The LT group (Glauser et al, 2010) was comprised of 149 patients, of which three dropped out. Subjects began with daily doses of 0.3 mg/kg of body weight and were titrated up to doses as high as 12 mg/kg of body weight (maximal daily dose of 600 mg was prescribed if necessary). The mean daily dose (±SD) for 96 subjects in the LT group at final evaluation was 9.7±6.3 mg/kg of body weight, with 58.9% of the group requiring the maximal dose of medication. The results showed the following:
- Lack of seizure control in 47% ([69/146]*100);
- Intolerable adverse effects in 17% ([25/146]*100);
- Adverse psychological effects in 6% ([9/146]*100);
- Attentional problems in 24% ([25/104]*100);
- Overall treatment failure 71% ([103/146]*100); and
- Seizure-free 29% ([43/146]*100).
Possible adverse effects of LT included dizziness, sedation, headache, diplopia, ataxia, skin rash, and Stevens-Johnson syndrome (Wahab, 2010).
As can be ascertained from Glauser et al (2010), close to 50% of the subjects (i.e., 209 of the 446 children) became seizure-free during the study period. Overall treatment failure occurred in 42-71% of subjects (depending on the anti-seizure medication taken), which meant that a fairly large percentage of subjects failed to achieve complete remission of their seizures during the study. This is a much larger percentage when compared to the inefficacy of anti-seizure medications in general that fail to control seizures in about 30% of patients due to pharmacoresistance (Wahab, 2010). Even when treatment is initiated early (as in CAE), there is no guarantee of long-term remission despite the fact that most patients with epilepsy are treated with anti-seizure medication for the duration of their lives (Wahab, 2010).
With respect to dosing, the average doses in the trial were higher than the initial doses; and maximal doses were needed in about 20% of patients from the ES and VA groups, and almost 60% of patients from the LT group (Glauser et al, 2010). Intolerable side effects were identified in about 20% of subjects, suggesting that the tolerability of the medications was sufficient for the majority of subjects. Problems with attention were evident among a significant minority of the study subjects and persisted even when they became seizure-free, suggesting that such problems might be a core feature of CAE for some children. Overall, the results suggested that ES is the most indicated medication for initial empirical treatment, even though empirical treatment "fails in about 50% of newly diagnosed cases" and is not effective should the seizures evolve into the generalized tonic-clonic type (p. 7).

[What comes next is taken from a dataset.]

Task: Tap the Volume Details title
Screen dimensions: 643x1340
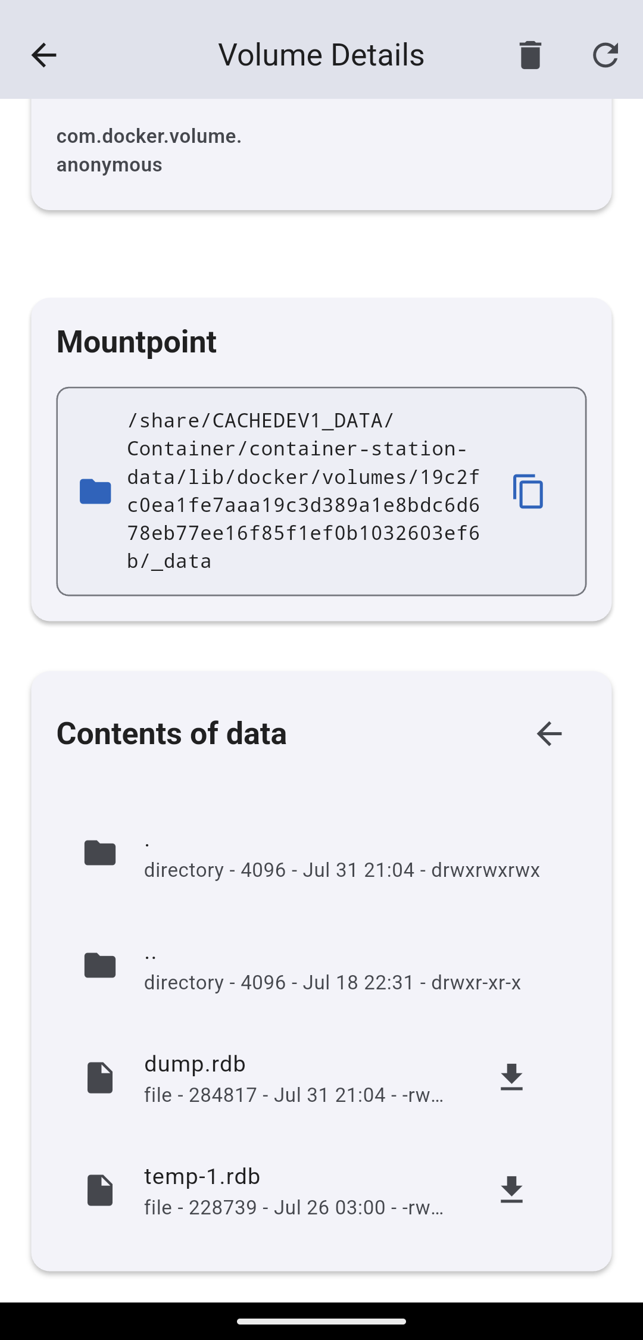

Complementary Dietary Interventions - Ketogenic Diet, Modified Atkins Diet, and the Paleolithic Ketogenic Diet
Only one published study has reviewed the clinical outcomes from either a ketogenic diet (KD) or modified Atkins diet (MAD) among patients with CAE (Groomes et al, 2011). For readers interested in understanding the macronutrient and other differences between a KD and MAD, please see Table 2 (p. 439) from Kossoff, Cervenka, Henry, Haney, and Turner (2013).
The researchers (Groomes et al, 2011) performed two types of evaluations. The first involved a historical review that assessed publications from 1922 to 2009 related to both the KD and symptoms suggestive of absence seizures (e.g., petit mal), or when the diagnosis was confirmed by standard methods of the time. The second review involved patients at Johns Hopkins Hospital who were prescribed the KD or MAD for CAE and followed from 1993 to 2009.
The historical review (n=133) demonstrated the following results from the KD:
- A total of 69% ([92/133]*100) had a greater than 50% reduction in seizures from the diet;
- A total of 34% ([45/133]*100) became seizure-free for some period of time on the diet;
- It took between 3 days and 3 months to respond to the diet; and
- The diet was continued for 9 weeks, and as long as 3 years among some patients.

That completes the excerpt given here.